━━━ DATA FOR ANALYSIS

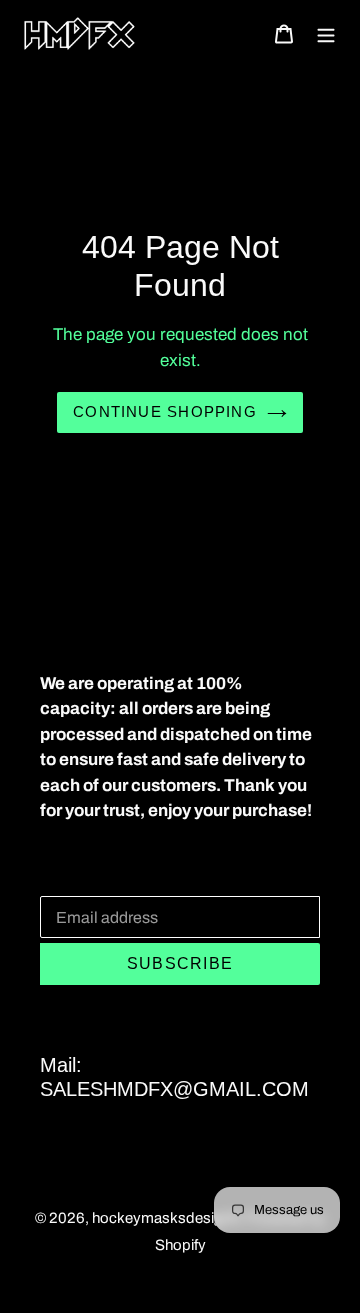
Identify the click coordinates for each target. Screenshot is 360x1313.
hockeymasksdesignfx (167, 1218)
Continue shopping (165, 411)
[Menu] (326, 33)
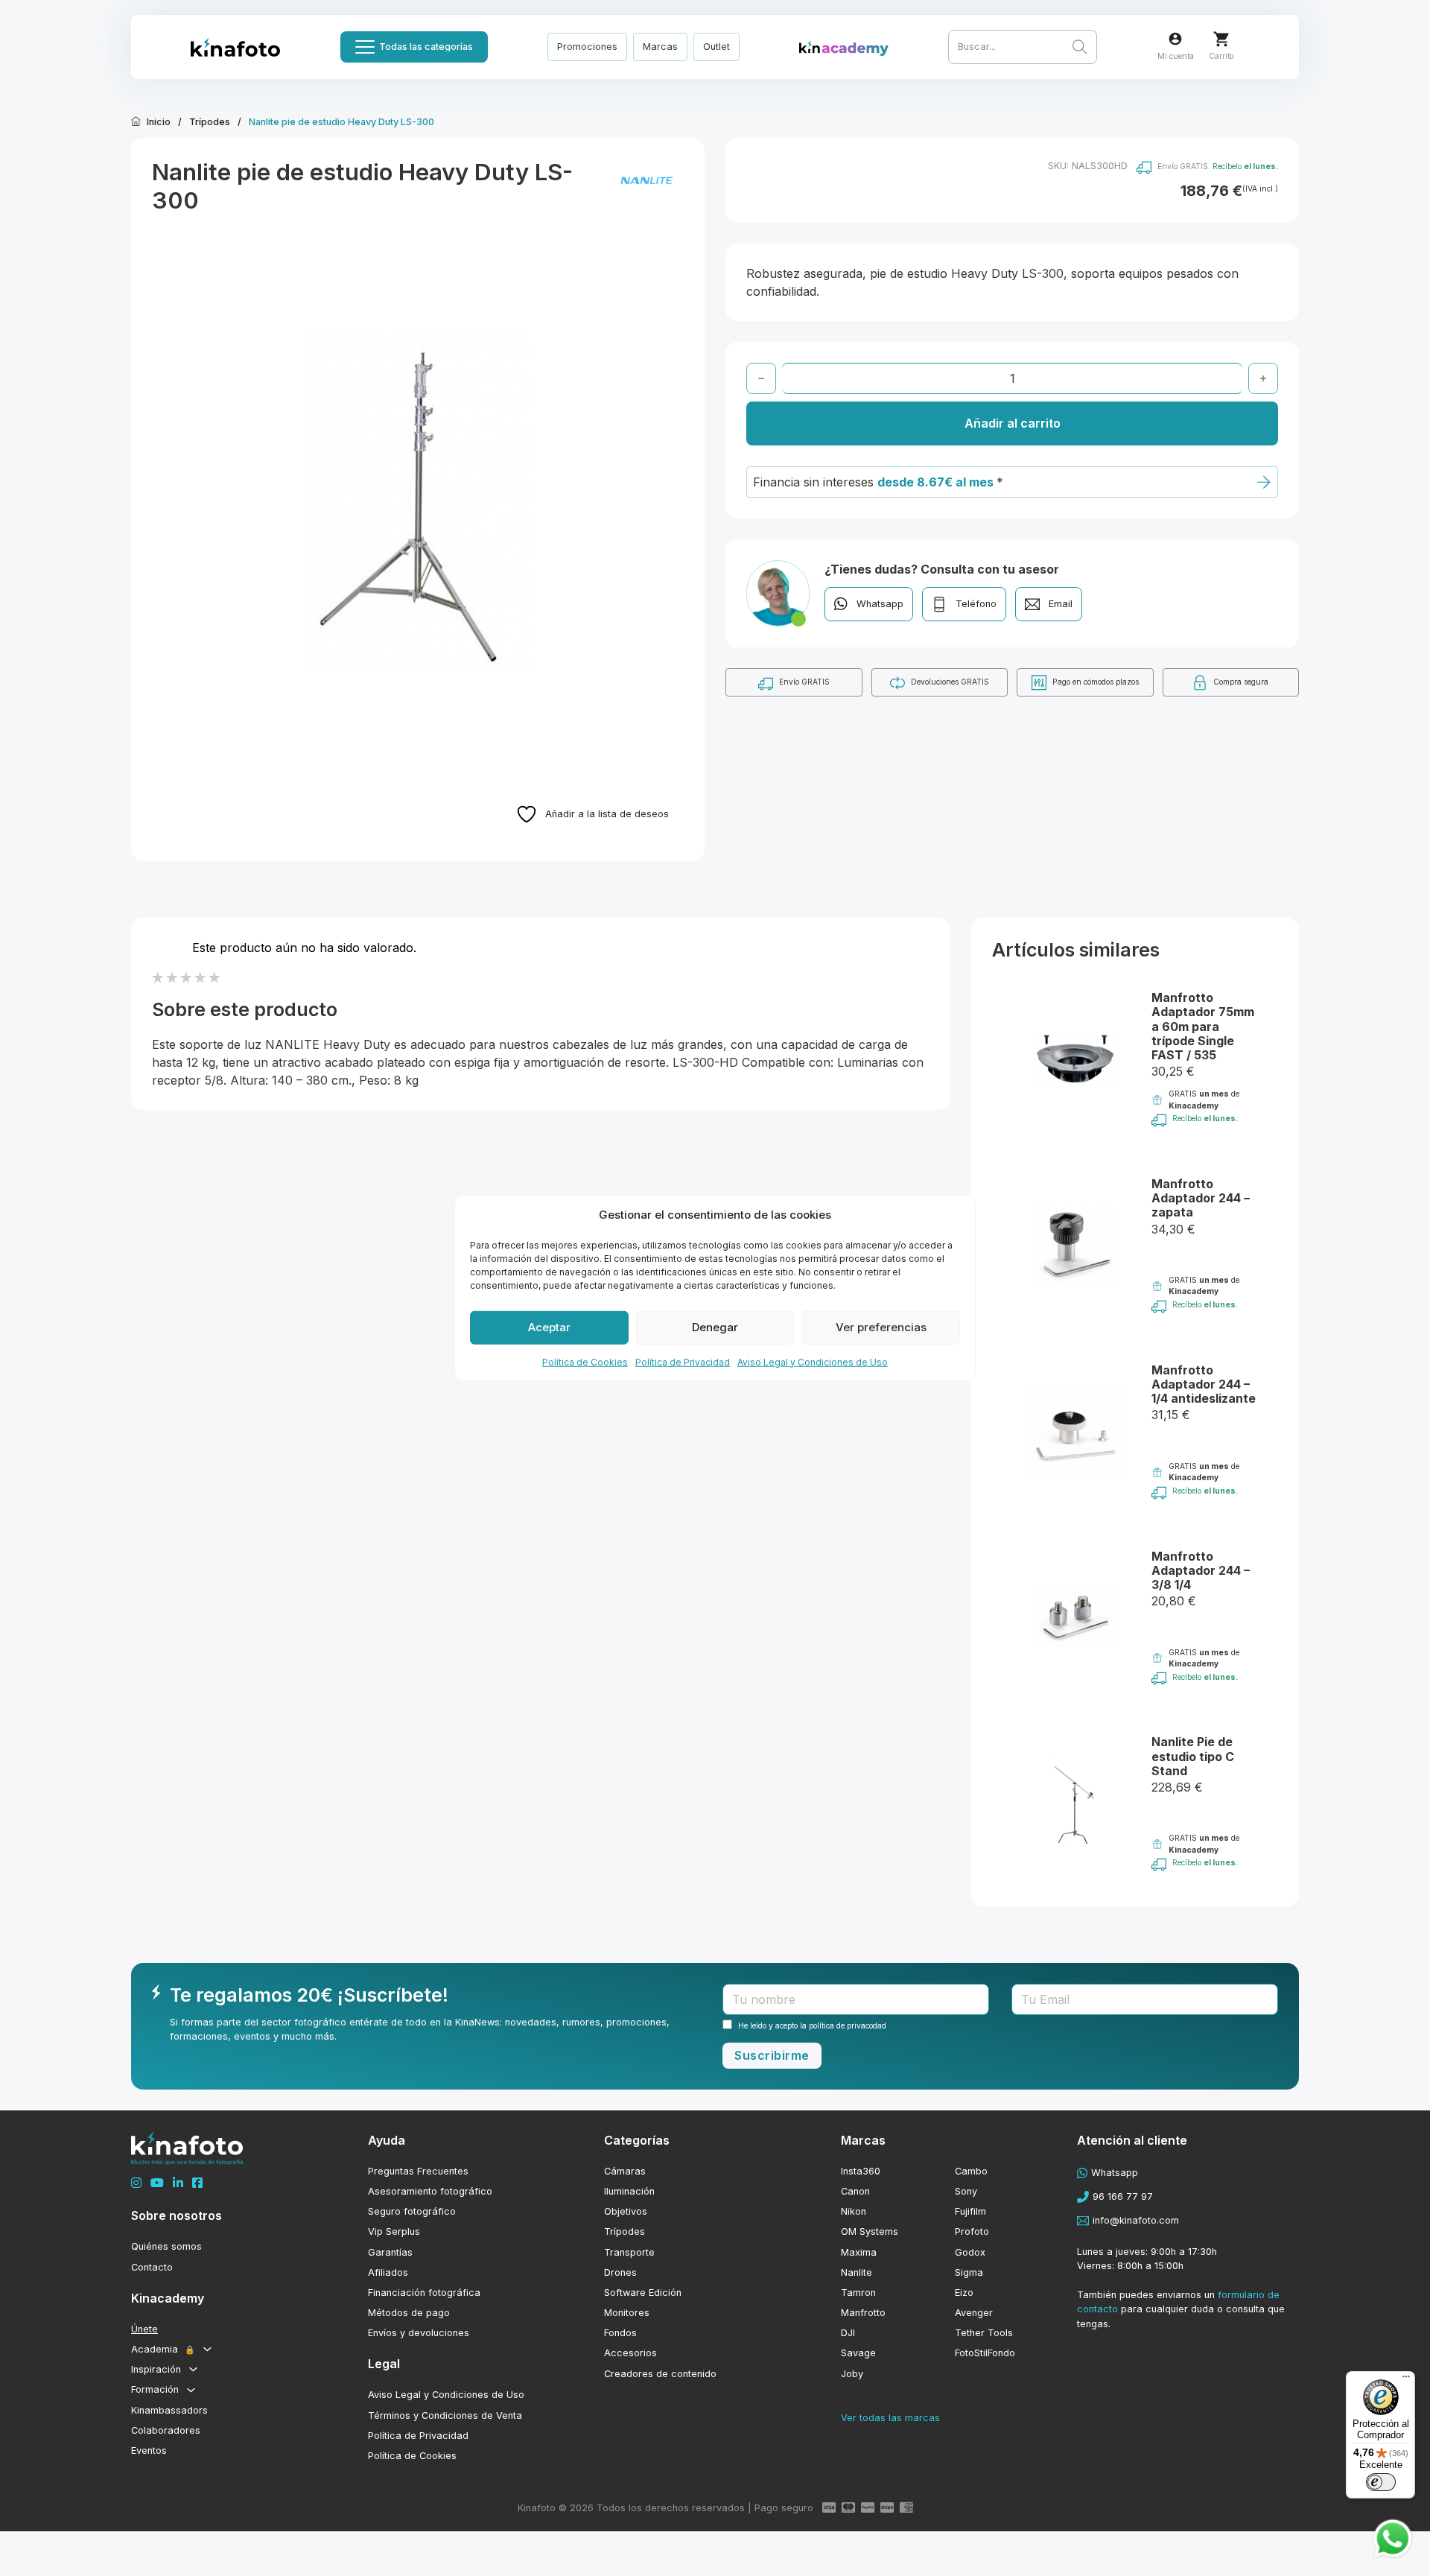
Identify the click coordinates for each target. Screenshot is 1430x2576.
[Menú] (1406, 2380)
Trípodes (209, 121)
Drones (620, 2272)
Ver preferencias (881, 1327)
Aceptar (549, 1327)
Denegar (715, 1327)
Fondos (620, 2332)
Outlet (716, 46)
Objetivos (625, 2211)
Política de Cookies (585, 1361)
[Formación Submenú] (191, 2390)
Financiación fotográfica (424, 2292)
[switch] (1381, 2482)
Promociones (587, 46)
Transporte (629, 2252)
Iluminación (629, 2191)
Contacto (152, 2267)
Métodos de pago (409, 2312)
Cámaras (625, 2171)
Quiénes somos (166, 2246)
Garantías (390, 2252)
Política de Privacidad (682, 1361)
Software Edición (642, 2292)
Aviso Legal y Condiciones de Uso (812, 1361)
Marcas (660, 46)
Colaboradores (165, 2430)
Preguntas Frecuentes (418, 2171)
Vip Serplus (394, 2231)
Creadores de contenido (660, 2373)
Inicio (159, 121)
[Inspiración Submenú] (193, 2369)
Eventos (149, 2450)
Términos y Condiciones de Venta (445, 2415)
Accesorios (630, 2352)
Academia (163, 2349)
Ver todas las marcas (890, 2417)
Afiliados (388, 2272)
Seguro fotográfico (412, 2211)
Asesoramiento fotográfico (430, 2191)
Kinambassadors (169, 2410)
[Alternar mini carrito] (1221, 39)
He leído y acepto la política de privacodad (812, 2025)
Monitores (626, 2312)
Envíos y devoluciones (418, 2332)
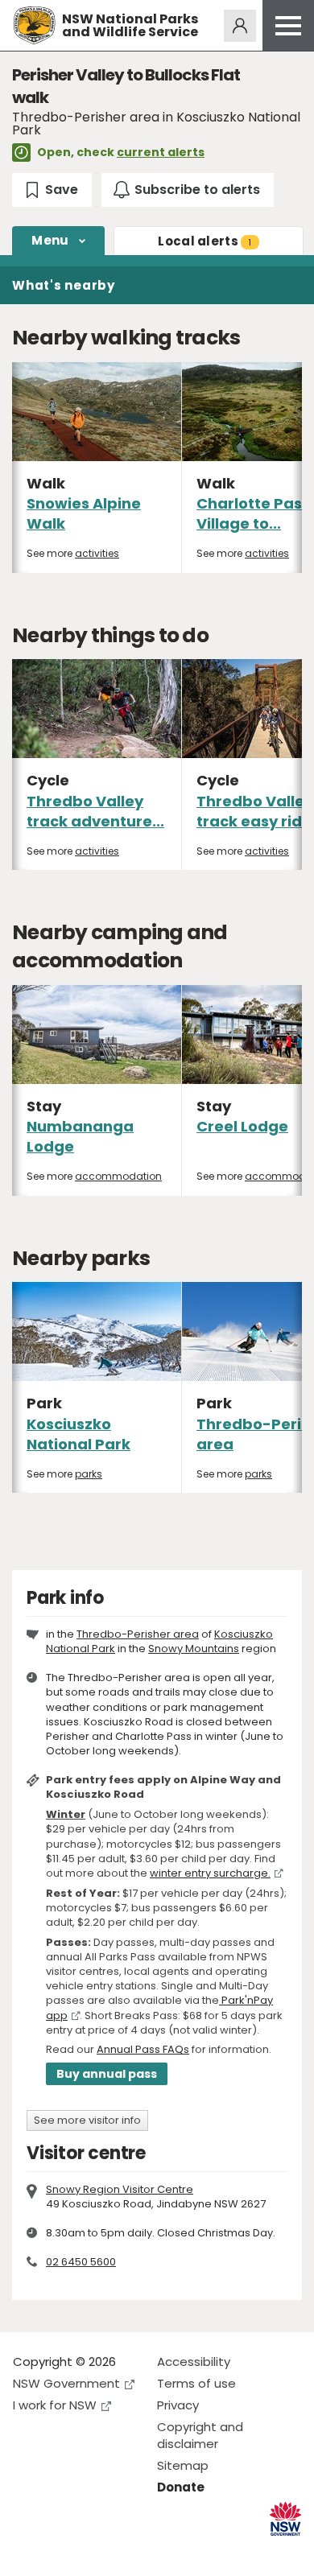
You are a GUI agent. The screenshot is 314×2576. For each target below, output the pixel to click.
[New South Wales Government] (285, 2519)
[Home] (34, 25)
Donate (181, 2487)
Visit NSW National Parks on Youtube (97, 2551)
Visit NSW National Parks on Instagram (62, 2551)
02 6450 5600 (81, 2261)
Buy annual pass (106, 2074)
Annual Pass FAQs (143, 2049)
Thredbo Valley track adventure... (95, 811)
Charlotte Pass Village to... (253, 513)
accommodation (118, 1176)
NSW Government (66, 2383)
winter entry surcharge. (210, 1873)
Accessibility (193, 2361)
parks (88, 1474)
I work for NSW (55, 2405)
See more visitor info (87, 2120)
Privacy (178, 2405)
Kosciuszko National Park (78, 1434)
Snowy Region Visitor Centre (119, 2189)
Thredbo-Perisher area (137, 1634)
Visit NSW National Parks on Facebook (28, 2551)
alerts (204, 241)
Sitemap (183, 2465)
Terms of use (196, 2383)
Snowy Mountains (193, 1648)
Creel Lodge (242, 1126)
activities (97, 553)
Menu (49, 240)
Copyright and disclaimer (200, 2435)
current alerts (161, 152)
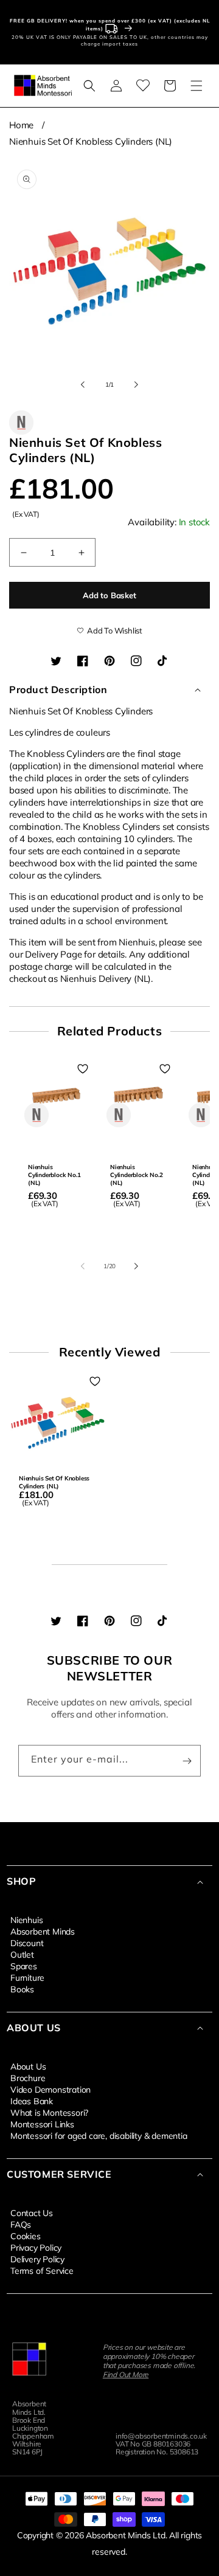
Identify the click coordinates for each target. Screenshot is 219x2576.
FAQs (20, 2224)
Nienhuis (26, 1919)
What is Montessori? (49, 2112)
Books (22, 1989)
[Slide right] (136, 384)
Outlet (22, 1954)
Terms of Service (42, 2270)
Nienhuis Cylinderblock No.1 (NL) (54, 1175)
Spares (23, 1965)
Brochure (27, 2077)
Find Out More (125, 2374)
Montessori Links (42, 2124)
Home (21, 125)
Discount (26, 1942)
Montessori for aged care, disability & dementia (98, 2135)
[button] (89, 85)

━━━━━━

WHAT NEEDS TO BE DONE :: With the pictures omitted, restate every entry above word for word.

PROBLEM SOLUTION ::
Identify the click coordinates for each target. Screenshot is 360x1313.
hockeymasksdesignfx (167, 1218)
Continue shopping (165, 411)
[Menu] (326, 33)
Identify the click coordinates for each target. Screenshot is 1430x2576.
[Menú] (1406, 2380)
Trípodes (209, 121)
Drones (620, 2272)
Ver preferencias (881, 1327)
Aceptar (549, 1327)
Denegar (715, 1327)
Fondos (620, 2332)
Outlet (716, 46)
Objetivos (625, 2211)
Política de Cookies (585, 1361)
[Formación Submenú] (191, 2390)
Financiación fotográfica (424, 2292)
[switch] (1381, 2482)
Promociones (587, 46)
Transporte (629, 2252)
Iluminación (629, 2191)
Contacto (152, 2267)
Métodos de pago (409, 2312)
Cámaras (625, 2171)
Quiénes somos (166, 2246)
Garantías (390, 2252)
Política de Privacidad (682, 1361)
Software Edición (642, 2292)
Aviso Legal y Condiciones de Uso (812, 1361)
Marcas (660, 46)
Colaboradores (165, 2430)
Preguntas Frecuentes (418, 2171)
Vip Serplus (394, 2231)
Creadores de contenido (660, 2373)
Inicio (159, 121)
[Inspiración Submenú] (193, 2369)
Eventos (149, 2450)
Términos y Condiciones de Venta (445, 2415)
Accesorios (630, 2352)
Academia (163, 2349)
Ver todas las marcas (890, 2417)
Afiliados (388, 2272)
Seguro fotográfico (412, 2211)
Asesoramiento fotográfico (430, 2191)
Kinambassadors (169, 2410)
[Alternar mini carrito] (1221, 39)
He leído y acepto la política de privacodad (812, 2025)
Monitores (626, 2312)
Envíos y devoluciones (418, 2332)
You are a GUI agent. The screenshot is 314×2576. For each target below, output the pixel to click.
[New South Wales Government] (285, 2519)
[Home] (34, 25)
Donate (181, 2487)
Visit NSW National Parks on Youtube (97, 2551)
Visit NSW National Parks on Instagram (62, 2551)
02 6450 5600 (81, 2261)
Buy annual pass (106, 2074)
Annual Pass FAQs (143, 2049)
Thredbo Valley track adventure... (95, 811)
Charlotte Pass Village to... (253, 513)
accommodation (118, 1176)
NSW Government (66, 2383)
winter entry surcharge. (210, 1873)
Accessibility (193, 2361)
parks (88, 1474)
I work for NSW (55, 2405)
See more visitor info (87, 2120)
Privacy (178, 2405)
Kosciuszko National Park (78, 1434)
Snowy Region Visitor Centre (119, 2189)
Thredbo-Perisher area (137, 1634)
Visit NSW National Parks on Facebook (28, 2551)
alerts (204, 241)
Sitemap (183, 2465)
Terms of use (196, 2383)
Snowy Mountains (193, 1648)
Creel Lodge (242, 1126)
activities (97, 553)
Menu (49, 240)
Copyright and disclaimer (200, 2435)
current alerts (161, 152)
Identify the click coordinates for each target. Screenshot is 219x2576.
FAQs (20, 2224)
Nienhuis (26, 1919)
What is Montessori? (49, 2112)
Books (22, 1989)
[Slide right] (136, 384)
Outlet (22, 1954)
Terms of Service (42, 2270)
Nienhuis Cylinderblock No.1 (NL) (54, 1175)
Spares (23, 1965)
Brochure (27, 2077)
Find Out More (125, 2374)
Montessori Links (42, 2124)
Home (21, 125)
Discount (26, 1942)
Montessori for aged care, disability & dementia (98, 2135)
[button] (89, 85)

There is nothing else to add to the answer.